As you write out the lines from the one containing "The height and" through the last line of the records, keep them exact and leave out pictures.
ENTRIES SHOWN Block Start
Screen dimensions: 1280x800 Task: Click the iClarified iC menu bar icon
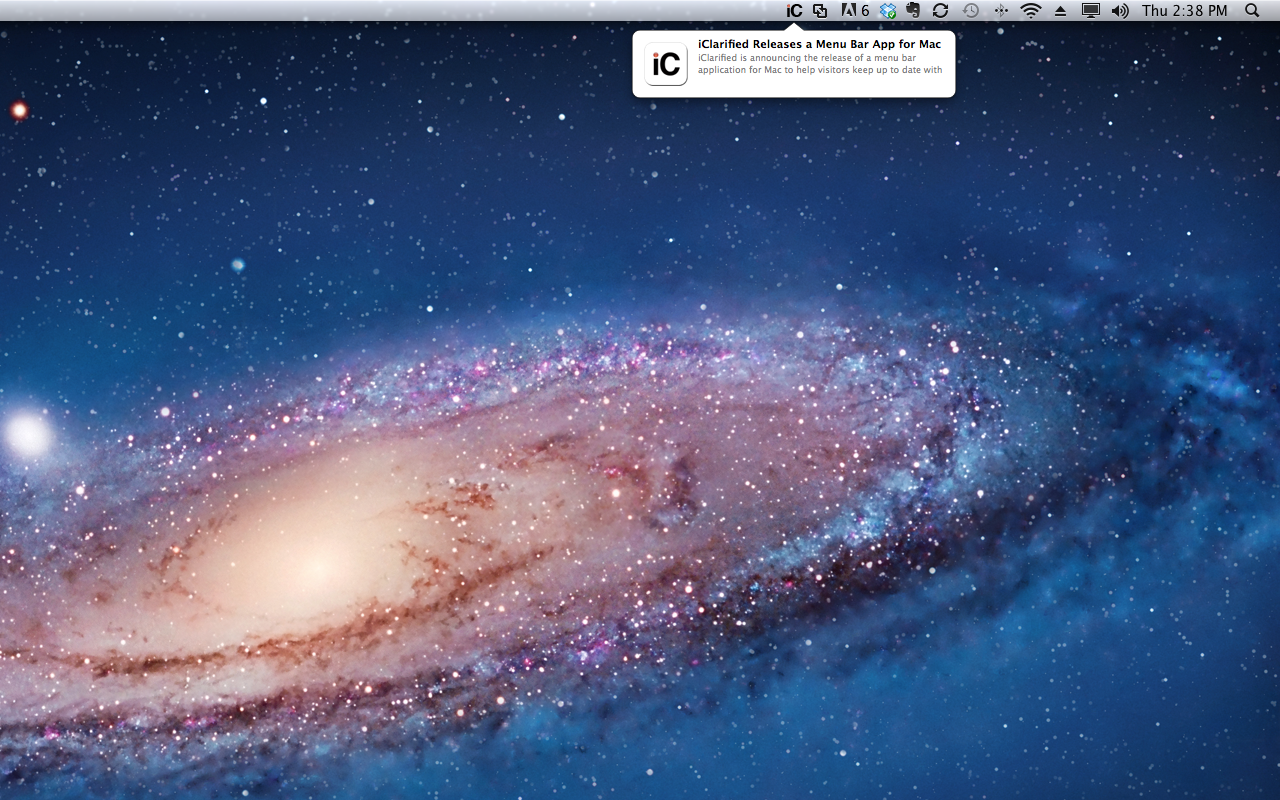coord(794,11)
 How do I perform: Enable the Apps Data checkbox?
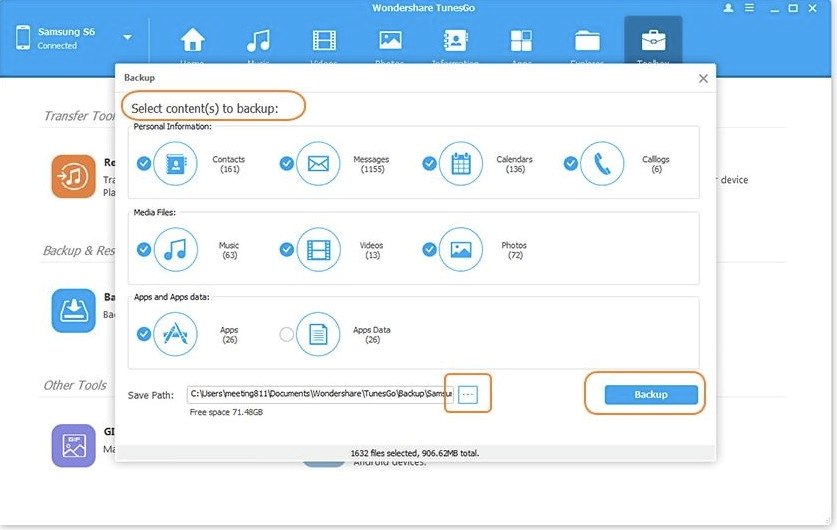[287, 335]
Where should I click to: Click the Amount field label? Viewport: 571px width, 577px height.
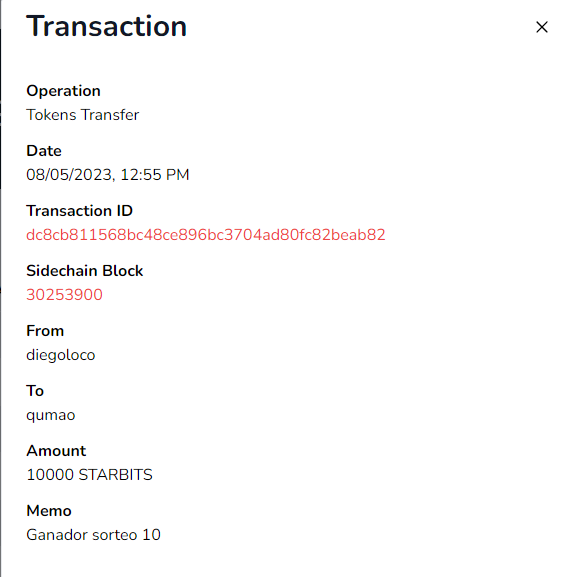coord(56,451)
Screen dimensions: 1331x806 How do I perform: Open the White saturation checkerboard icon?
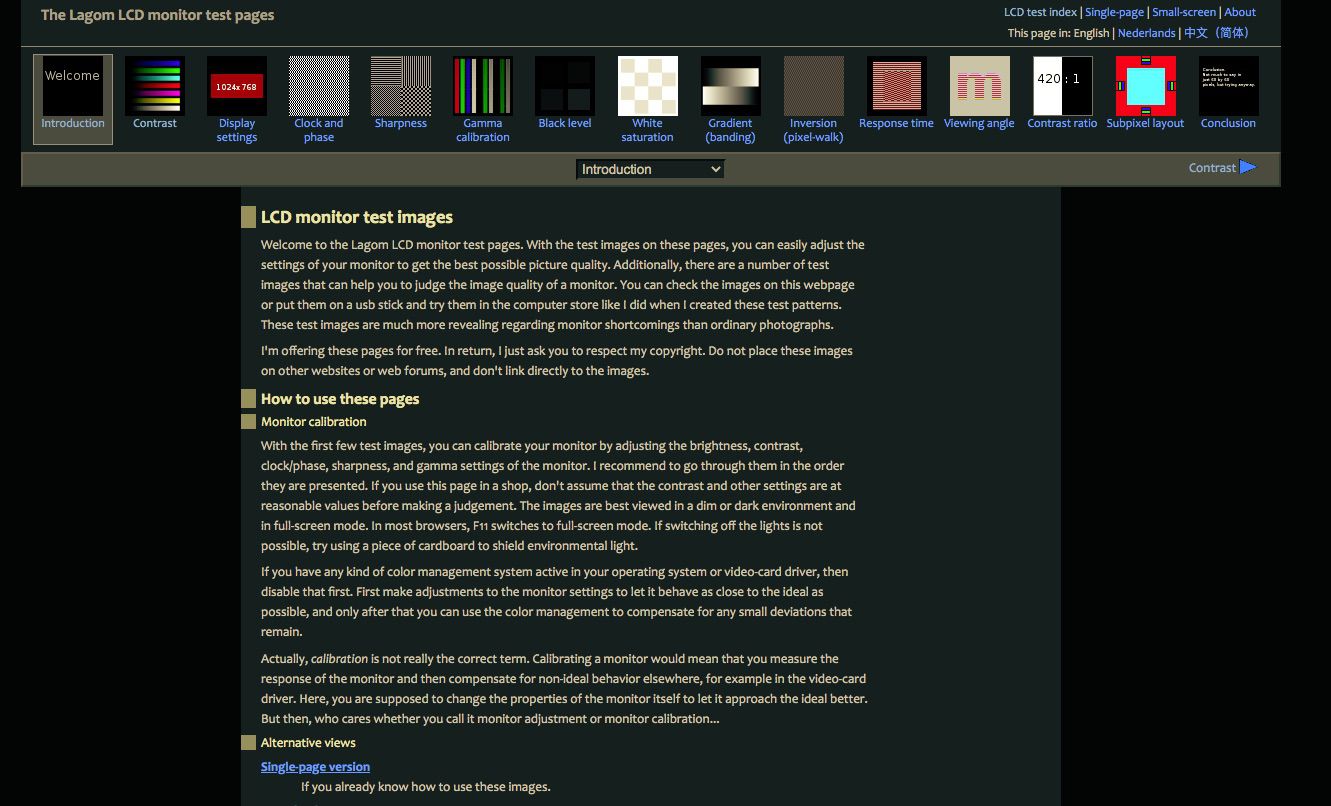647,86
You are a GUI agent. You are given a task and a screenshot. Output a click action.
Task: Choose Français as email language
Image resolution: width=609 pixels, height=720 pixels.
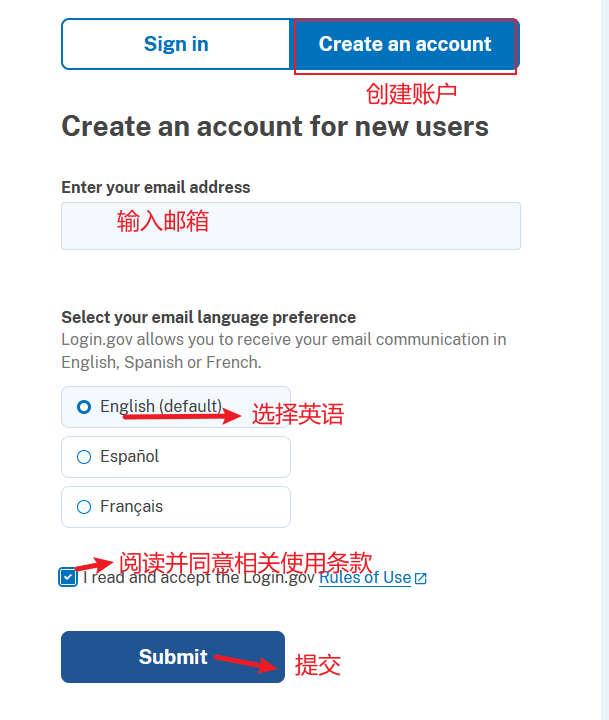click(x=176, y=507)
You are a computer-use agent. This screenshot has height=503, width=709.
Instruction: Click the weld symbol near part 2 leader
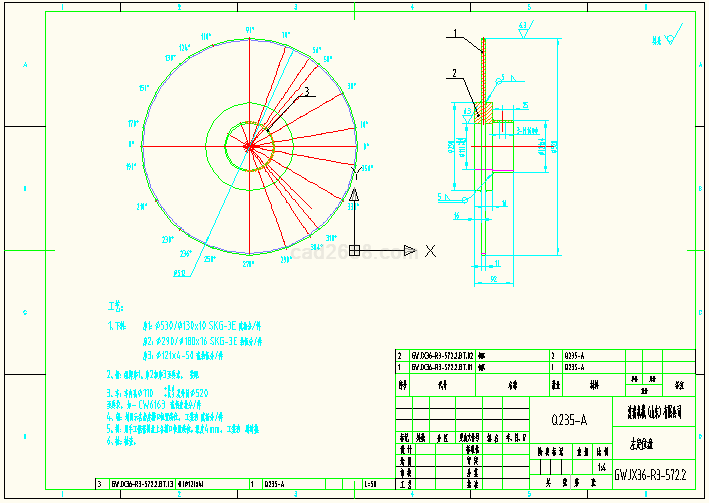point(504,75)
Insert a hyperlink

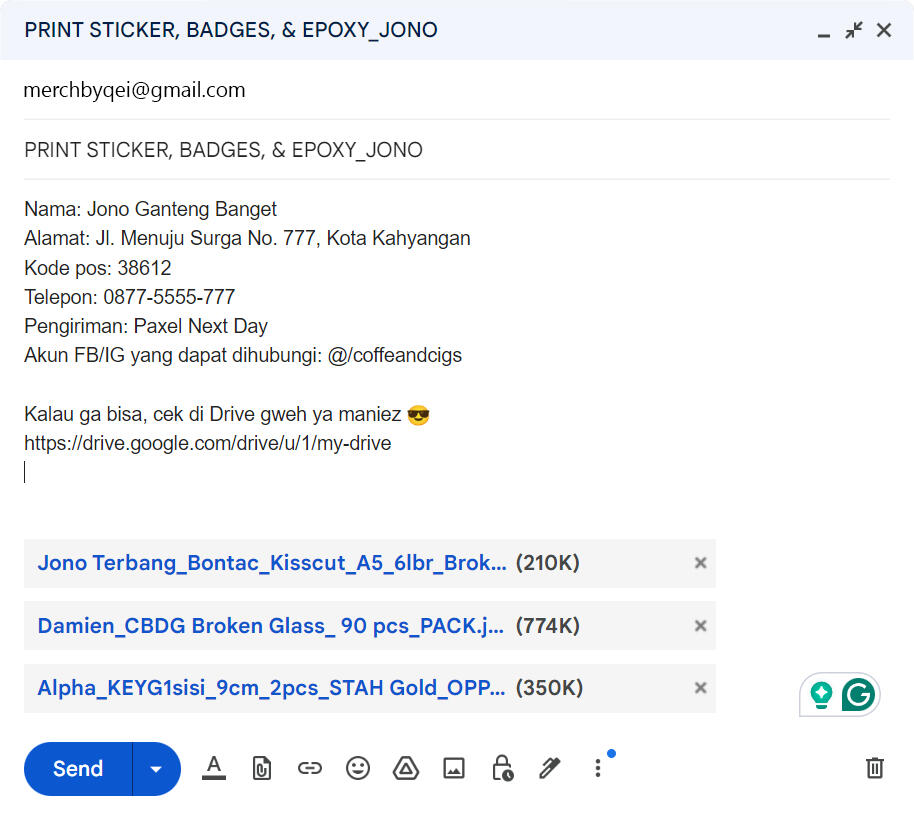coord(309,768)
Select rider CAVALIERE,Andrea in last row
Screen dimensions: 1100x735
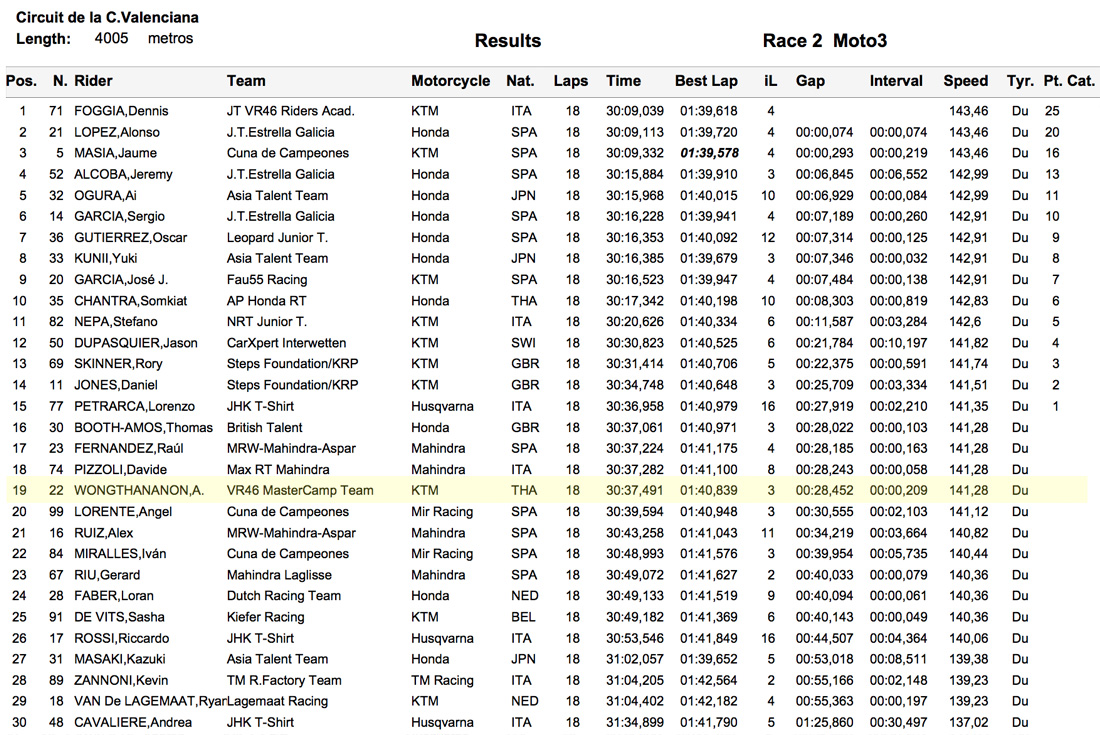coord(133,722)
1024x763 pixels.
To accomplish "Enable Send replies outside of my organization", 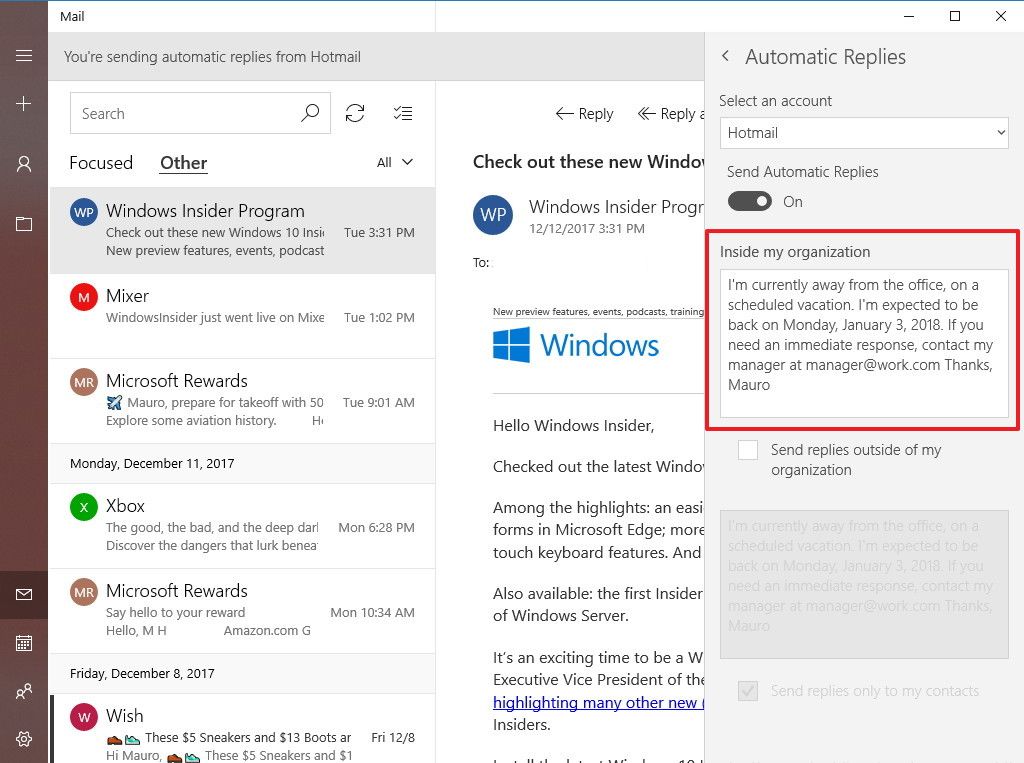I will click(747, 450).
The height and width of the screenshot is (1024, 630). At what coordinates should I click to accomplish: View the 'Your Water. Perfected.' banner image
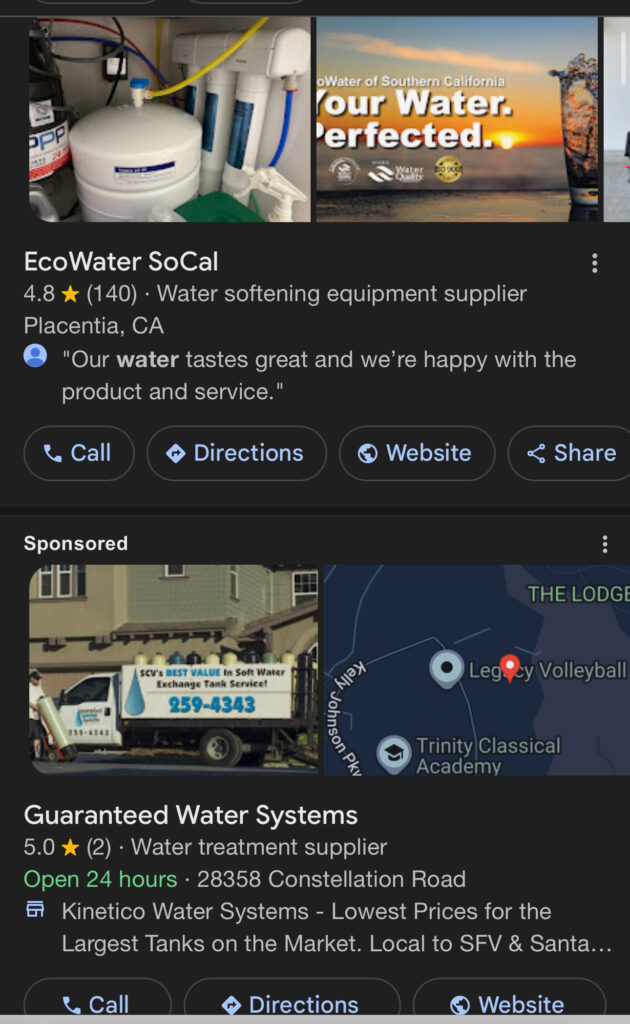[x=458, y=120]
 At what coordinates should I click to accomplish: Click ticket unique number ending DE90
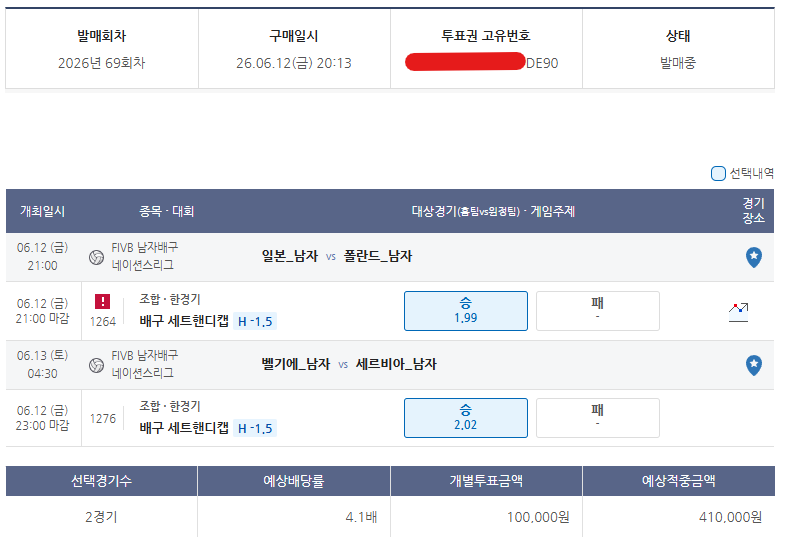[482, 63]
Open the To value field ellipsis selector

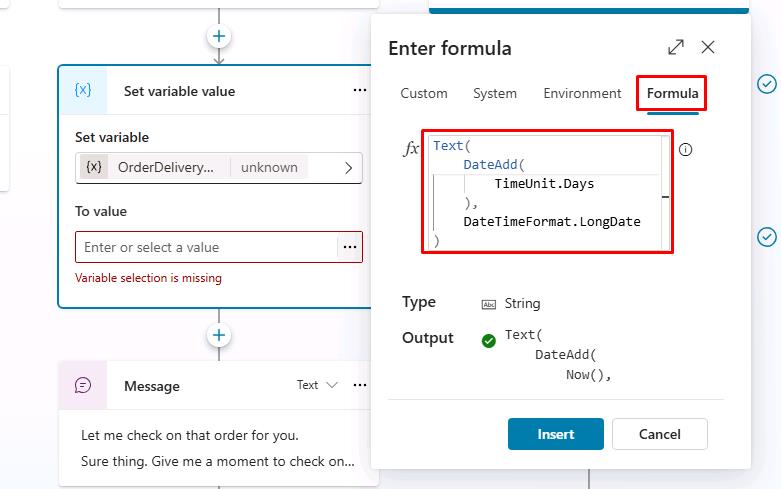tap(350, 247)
ENTRIES SHOWN Block End
**EXPECTED OUTPUT:**
The height and width of the screenshot is (1024, 630). At what coordinates should I click to accomplish: View the 'Your Water. Perfected.' banner image
[x=458, y=120]
 At what coordinates should I click to accomplish: Click ticket unique number ending DE90
[482, 63]
Open the To value field ellipsis selector

tap(350, 247)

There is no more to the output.